@berkelium/berkelium
Version:
A lightweight JavaScript library for data analysis and manipulation.
412 lines • 18.2 kB
TypeScript
export declare class DataFrame {
private data;
/**
* Initializes a new instance of the DataFrame class with the provided data.
*
* @param {Record<string, any[]>[]} data - An array of records where each record
* contains a string key and an array of any type values, representing the data
* to be stored in the DataFrame.
*/
constructor(data: Record<string, any[]>[]);
/**
* Gets the column names of the DataFrame.
*
* @returns {string[]} - An array of strings containing the column names of the DataFrame.
*/
get columns(): string[];
/**
* Gets the index labels of the DataFrame.
*
* @returns {number[]} - An array of numbers representing the index labels of the DataFrame.

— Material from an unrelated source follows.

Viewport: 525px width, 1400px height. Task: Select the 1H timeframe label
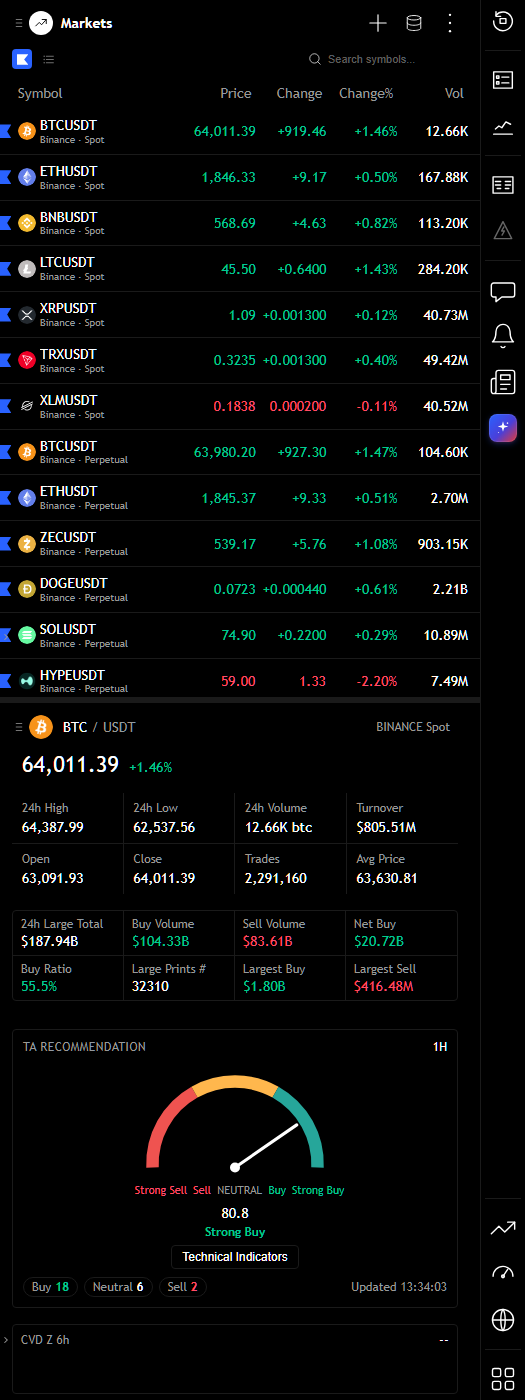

* Each index represents the position of the row in the data.
*/
get index(): number[];
/**
* Gets the shape of the DataFrame as a tuple of two numbers.
* The first number represents the number of rows and the second number
* represents the number of columns.
*
* @returns {[number, number]} - A tuple of two numbers representing the shape of the DataFrame.
*/
get shape(): [number, number];
/**
* Gets the data types of each column in the DataFrame.
*
* @returns {Record<string, DataType>} - An object mapping each column name to its data type.
* If the DataFrame is empty, returns an empty object.
*/
get dTypes(): Record<string, DataType>;
/**
* Checks if all values in the specified column have the same data type.
*
* @param {string} column - The name of the column to check.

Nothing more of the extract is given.